The Indians lost the final game of the year with the White Sox 7-4. They end the season series up 11-7 against the pale hose. In fact the Indians won each of the series in this rivalry save for one in mid-July. And though we gave away 3 runs in the 5th, I’m really not that upset with the loss. We finished this road trip 7-3, which was a game better than I asked for at the time. We also lost only a half game to the Tigers in that time period (assuming the Tigers finish off the Rangers tonight) and come home with a 5.5 game lead, and a magic number of 11. If the Indians simply play .500 ball the Tigers would need to go 14-1 for 1st.
I prefer to talk about Jim Thome’s place in history. In the fourth inning, Thome hit career home run number 499 off former teammate Jake Westbrook. Obviously this leaves him 1 away from a very special club. Much has been made lately about who is hall of fame worthy, and whether 500 homers or 3000 hits is an automatic pass to Cooperstown. Many say that with the expanded league, quality of starting pitching, and sheer number of players from this era surpassing the 500 homer level that it should not be a bench mark anymore. Others say that with the possibility of so many ‘juiced’ athletes it is impossible to tell whether or not the home runs have been achieved on the up and up.

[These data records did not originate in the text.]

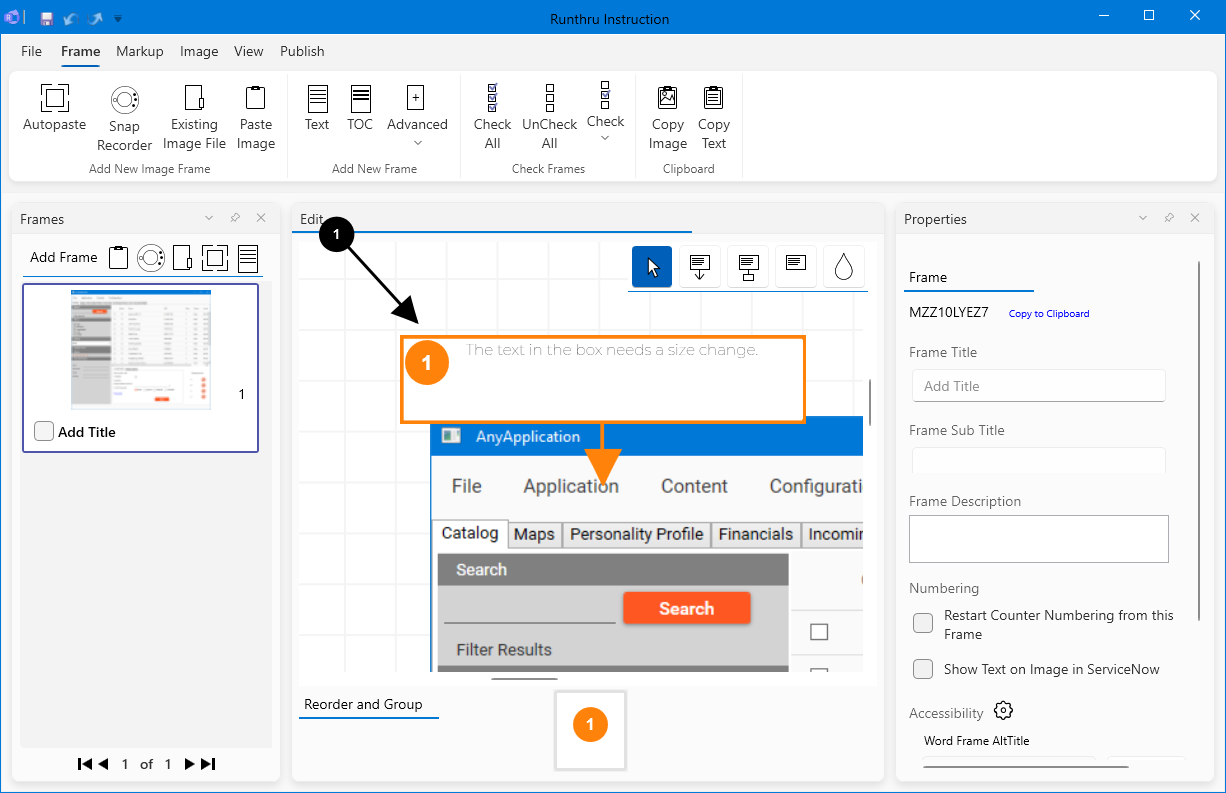Open Accessibility settings gear

coord(1004,711)
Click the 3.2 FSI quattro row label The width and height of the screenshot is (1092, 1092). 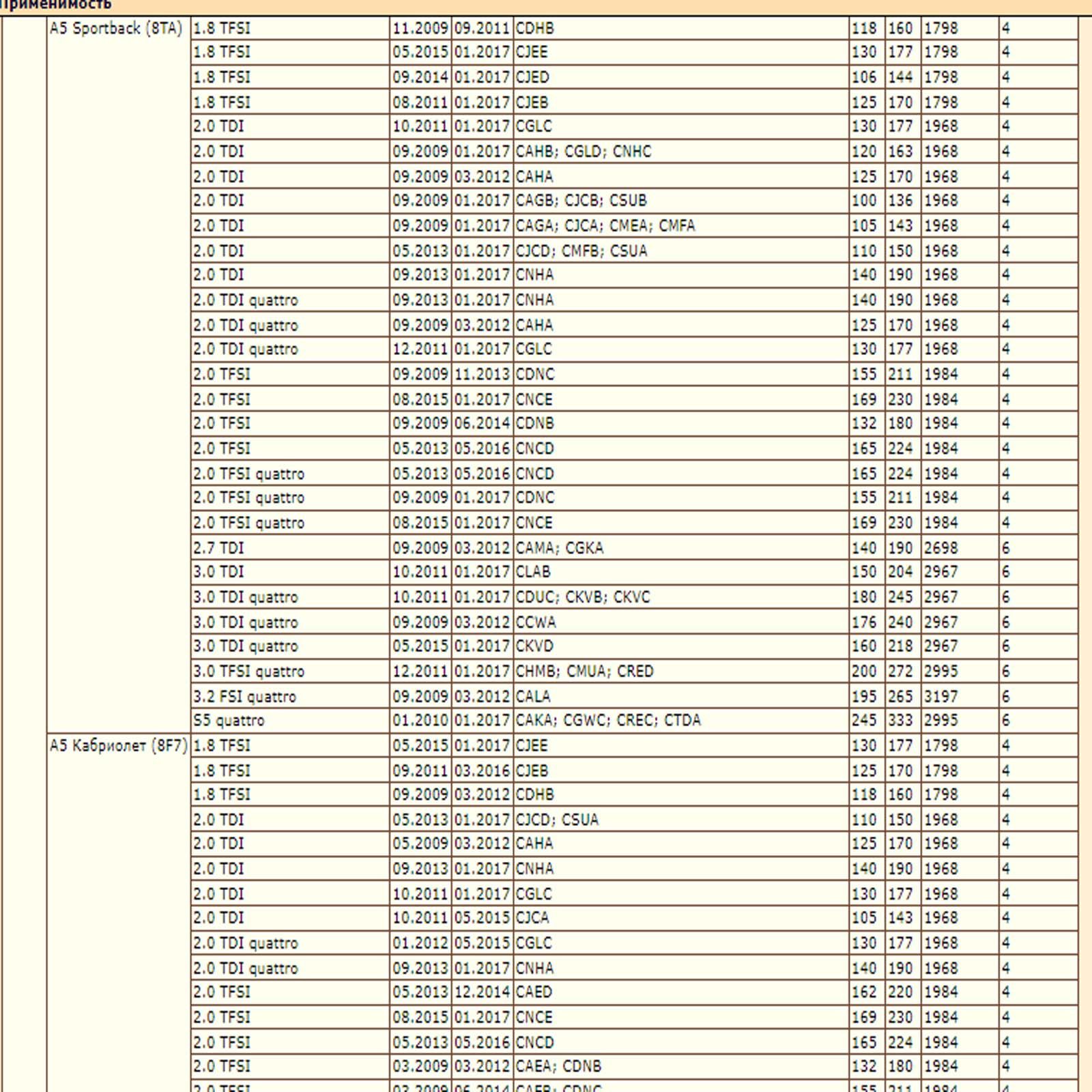click(x=244, y=697)
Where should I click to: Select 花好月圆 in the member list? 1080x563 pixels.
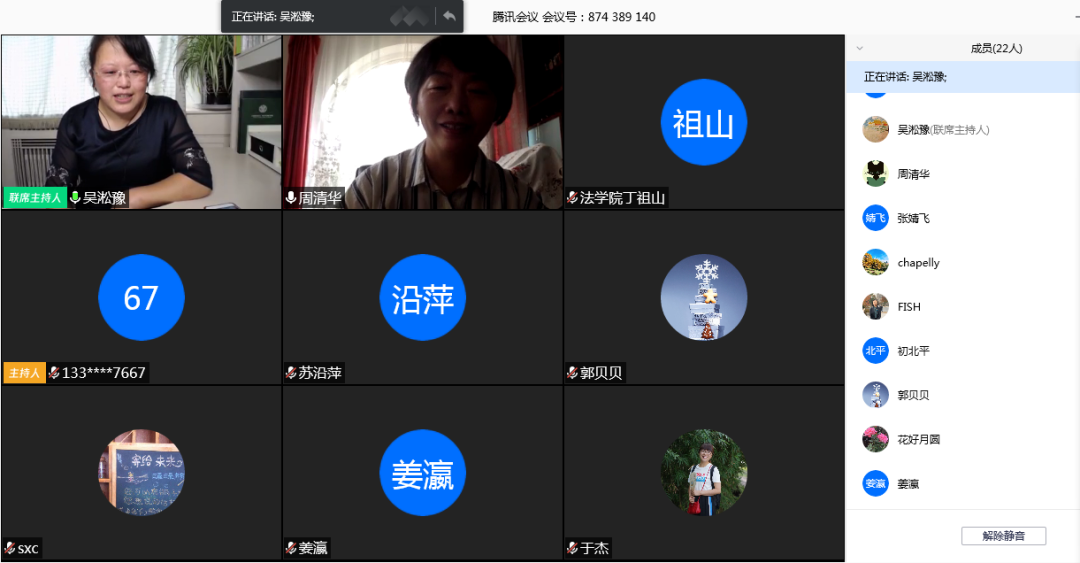[x=918, y=439]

I can’t say what effect expansion has had on Jim’s dinger total. But I can say that of all the athletes who have surpassed the 500 home run level recently, Jim Thome is possibly the least likely to have obtained any steroid advantage. We had the privilege of seeing Thome come up through the minors, and cut his teeth on major league fastballs hitting behind Carlos Baerga, Albert Belle, Eddie Murray, and a young Manny Ramirez. True, Jim was significantly slimmer when he first made the bigs. His growth and strength came along slowly, and his Illinois farm boy upbringing endeared him to many Midwestern Tribe fans, including me.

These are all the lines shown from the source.